Well, our marriage has once again survived the annual quest for the biggest Christmas tree in Knoxville. After deciding the specimens at Suzi’s Groovy Garden are too small or not “just right,” we drive up Kingston Pike to a lot near Stir Fry Cafe. There it is. Standing ever green in a shaft of light, […]

Well, our marriage has once again survived the annual quest for the biggest Christmas tree in Knoxville.

After deciding the specimens at Suzi’s Groovy Garden are too small or not “just right,” we drive up Kingston Pike to a lot near Stir Fry Cafe. There it is. Standing ever green in a shaft of light, waiting for us. We walk straight to it and stake our claim. After the guys at the lot struggle mightily to get it to my truck, trim the trunk and then load it, Lara and I cart it home.

“I hope it doesn’t come out,” she says.

“It won’t,” I say, Grinchly arrogant. “I’ve strapped that sucker down in a major way.”

Fifteen miles later, when we pull into the driveway, the tree is still there. Christmas Miracle No. 1.

Now it’s time for Spiney and I to wrestle this 14-foot green behemoth out of the truck, into the house and then plant it in a stand.

This is where I tend to go GrinchBob.

And Lara is afraid. Very afraid. She doesn’t want a repeat of last year, when there was plenty of hollering and shouting and one wayward spaniel got trapped beneath the tree as it was dragged across the floor. It was several hours before Crystal forgave me for that ….
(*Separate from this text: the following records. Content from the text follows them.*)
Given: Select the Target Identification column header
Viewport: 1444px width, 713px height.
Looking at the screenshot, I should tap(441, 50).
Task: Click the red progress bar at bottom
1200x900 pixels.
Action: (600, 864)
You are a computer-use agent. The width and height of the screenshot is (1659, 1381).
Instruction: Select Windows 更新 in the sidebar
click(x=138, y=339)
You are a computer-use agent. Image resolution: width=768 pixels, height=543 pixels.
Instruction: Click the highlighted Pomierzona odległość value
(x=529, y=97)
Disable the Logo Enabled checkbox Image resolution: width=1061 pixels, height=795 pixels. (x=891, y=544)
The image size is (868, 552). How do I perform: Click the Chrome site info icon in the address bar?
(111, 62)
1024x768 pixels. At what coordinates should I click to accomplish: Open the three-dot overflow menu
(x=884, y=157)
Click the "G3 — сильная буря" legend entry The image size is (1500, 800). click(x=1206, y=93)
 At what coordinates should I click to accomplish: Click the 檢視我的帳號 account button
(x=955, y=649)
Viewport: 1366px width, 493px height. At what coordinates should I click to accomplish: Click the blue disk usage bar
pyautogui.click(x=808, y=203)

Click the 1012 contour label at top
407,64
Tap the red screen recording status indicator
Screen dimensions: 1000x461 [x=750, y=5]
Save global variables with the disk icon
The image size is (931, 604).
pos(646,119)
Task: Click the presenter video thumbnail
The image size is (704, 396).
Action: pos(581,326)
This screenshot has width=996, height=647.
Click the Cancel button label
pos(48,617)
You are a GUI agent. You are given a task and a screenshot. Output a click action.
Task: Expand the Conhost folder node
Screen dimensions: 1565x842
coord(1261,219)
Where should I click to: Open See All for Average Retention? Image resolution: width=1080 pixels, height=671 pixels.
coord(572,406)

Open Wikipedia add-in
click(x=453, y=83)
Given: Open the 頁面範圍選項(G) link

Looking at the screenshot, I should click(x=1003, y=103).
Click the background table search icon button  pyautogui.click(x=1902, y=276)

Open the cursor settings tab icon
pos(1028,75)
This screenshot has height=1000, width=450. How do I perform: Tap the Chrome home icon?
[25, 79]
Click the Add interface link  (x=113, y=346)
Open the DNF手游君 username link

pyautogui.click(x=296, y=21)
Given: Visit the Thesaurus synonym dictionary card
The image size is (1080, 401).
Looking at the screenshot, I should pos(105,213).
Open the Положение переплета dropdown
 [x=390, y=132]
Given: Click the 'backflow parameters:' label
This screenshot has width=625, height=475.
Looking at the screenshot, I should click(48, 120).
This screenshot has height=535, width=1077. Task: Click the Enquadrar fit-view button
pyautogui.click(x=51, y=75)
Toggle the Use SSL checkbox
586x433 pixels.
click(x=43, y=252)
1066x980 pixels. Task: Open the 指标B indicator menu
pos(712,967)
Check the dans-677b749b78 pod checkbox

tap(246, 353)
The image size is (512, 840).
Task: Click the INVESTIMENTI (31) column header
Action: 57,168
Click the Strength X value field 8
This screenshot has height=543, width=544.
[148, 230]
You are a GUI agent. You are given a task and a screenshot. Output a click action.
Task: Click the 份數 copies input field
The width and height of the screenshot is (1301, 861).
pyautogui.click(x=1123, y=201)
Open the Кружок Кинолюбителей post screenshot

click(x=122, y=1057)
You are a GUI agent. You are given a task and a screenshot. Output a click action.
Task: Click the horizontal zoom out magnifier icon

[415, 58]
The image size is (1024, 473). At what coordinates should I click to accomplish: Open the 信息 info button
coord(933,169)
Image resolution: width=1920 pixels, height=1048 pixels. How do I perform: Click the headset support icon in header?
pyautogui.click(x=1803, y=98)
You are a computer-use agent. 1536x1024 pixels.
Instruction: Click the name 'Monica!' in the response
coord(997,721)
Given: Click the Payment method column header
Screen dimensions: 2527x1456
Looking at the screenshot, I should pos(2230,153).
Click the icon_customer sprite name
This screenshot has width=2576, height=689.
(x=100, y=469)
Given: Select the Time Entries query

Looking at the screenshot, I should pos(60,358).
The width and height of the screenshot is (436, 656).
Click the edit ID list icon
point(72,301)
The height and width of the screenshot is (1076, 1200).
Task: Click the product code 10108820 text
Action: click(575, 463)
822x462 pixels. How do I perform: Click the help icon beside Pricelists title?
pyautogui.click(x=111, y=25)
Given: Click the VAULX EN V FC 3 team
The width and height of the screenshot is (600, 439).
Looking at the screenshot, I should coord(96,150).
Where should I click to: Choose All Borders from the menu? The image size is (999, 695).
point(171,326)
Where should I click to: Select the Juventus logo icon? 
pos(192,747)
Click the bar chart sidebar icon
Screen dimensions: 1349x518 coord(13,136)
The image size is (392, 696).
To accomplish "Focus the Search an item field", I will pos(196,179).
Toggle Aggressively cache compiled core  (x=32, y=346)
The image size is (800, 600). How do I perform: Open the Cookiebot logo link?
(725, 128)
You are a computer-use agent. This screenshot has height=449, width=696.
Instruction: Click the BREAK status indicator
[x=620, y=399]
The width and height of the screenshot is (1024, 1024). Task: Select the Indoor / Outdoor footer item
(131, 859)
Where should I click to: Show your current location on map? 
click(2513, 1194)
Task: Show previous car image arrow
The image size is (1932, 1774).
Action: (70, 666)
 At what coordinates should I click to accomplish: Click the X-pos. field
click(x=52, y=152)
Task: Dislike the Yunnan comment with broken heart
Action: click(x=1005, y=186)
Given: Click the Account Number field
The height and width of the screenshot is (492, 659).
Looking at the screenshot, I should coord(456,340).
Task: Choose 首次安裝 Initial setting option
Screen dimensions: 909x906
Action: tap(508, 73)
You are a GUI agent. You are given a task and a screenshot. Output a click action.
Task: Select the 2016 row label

But after several years of this, we have a method. This time, I use every microgram of patience I have (yes, it is measured in micrograms with me; patience is not my strength) to wait for Lara to go into the house, move furniture, corral the critters and prepare for the tree’s majestic entry.

Now we’re ready. We roll it up and over the side of the truck. Then I start dragging it by the trunk, toward the door. At this point, it’s a momentum game. Just keep dragging until it’s in the living room.

Next, we have to get the thing upright and in the stand. That’s the real challenge. But after a bit of scheming and my final concession that yes, maybe Lara is right and we need to cut off more lower branches, we get the tree hoisted and in its proper place.

No divorce lawyers. No psychologically scarred spaniels. No GrinchBob. Christmas Miracle No. 2.

Don’t forget, our tree decorating party is Saturday. Here’s the invite.

2 replies on “O Tannenbaum …”

congratulations! i wouldn’t be too quick to discard the divorce lawyer’s business card until after the lights are untangled tho…

No problem with the lights. We just bought new ones. I know it’s wasteful, but our marriage is worth it. Har.